While at the table the groomer can look inside the dog’s ears. If an infection is present, the groomer can use ear cleaning solution and gauze. The groomer gently squeezes the solution into the ear and messages it. The dog will shake his or her head. The groomer then takes the cotton balls or gauze and cleans the debris out of the ear. The groomer should note if there is a yeast-type smell which can indicate infection.
Styling the Tibetan Terrier
One type of cut all dogs must receive is a sanitary cut. This simply means that the areas around the anus, vagina, or penis are shaved to help with hygiene. The groomer will use a #10 clipper and lightly and lift one leg and shave the inside of the leg and move up towards the dog’s private area. The groomer should use small strokes. The groomer will also shave near the dog’s anus. The groomer will have an assistant life the dog’s tail and use small strokes near the anus.

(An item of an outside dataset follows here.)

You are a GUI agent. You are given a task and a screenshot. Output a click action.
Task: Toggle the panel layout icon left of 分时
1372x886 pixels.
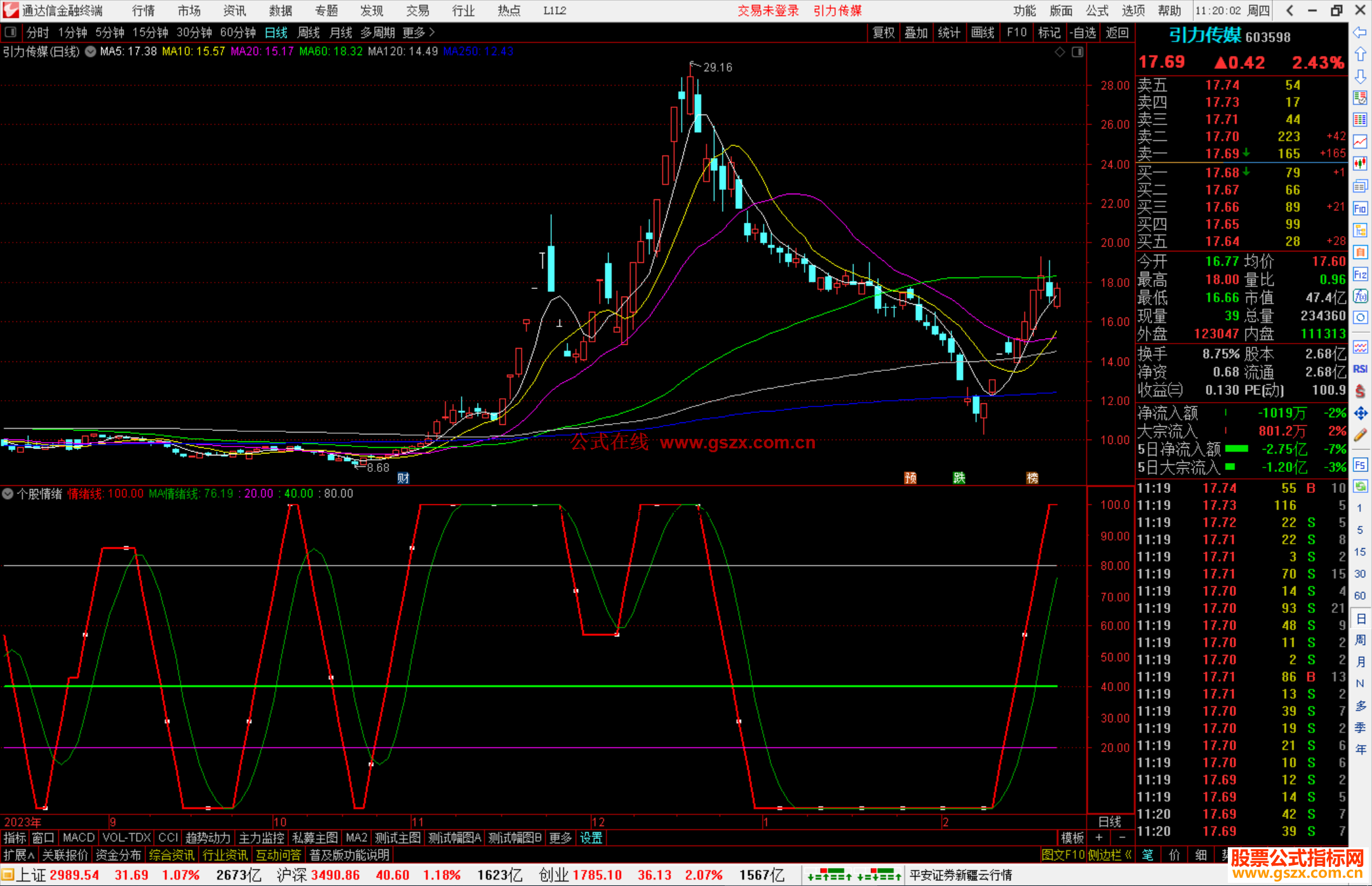[11, 32]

The tools used will vary depending on the type of style requested by the owner. One of the most common cuts is the pet cut or puppy cut. This style is low maintenance for the owner and gives the dog a youthful appearance. This hairstyle keeps the fur even and short and is typically between one and two inches long.
A more elaborate grooming style is the show style. The groomer will need to see the dog every couple of days to correctly groom the fur and check for mats or tangles.
Another option with terriers is called the casual cut. The casual cut preserves some of the length of the fur, usually around four to five inches. It is less easy to maintain than the puppy cut and the owner must still brush the dog frequently.
Dealing with Mats
Double-coated dogs face the possibility of having mats and tangles in their fur. There are certain ways to approach dealing with these mats. First of all, a groomer should use his or her fingers by using their forefinger and thumb to separate the strands of hair. Many groomers spray a de-tangling solution to help with difficult mats. If the finger method does not work, the groomer can try a de-shedding tool. This tool will also remove dead hair from the undercoat. If all other methods fail, the mat will have to be completely cut from the coat.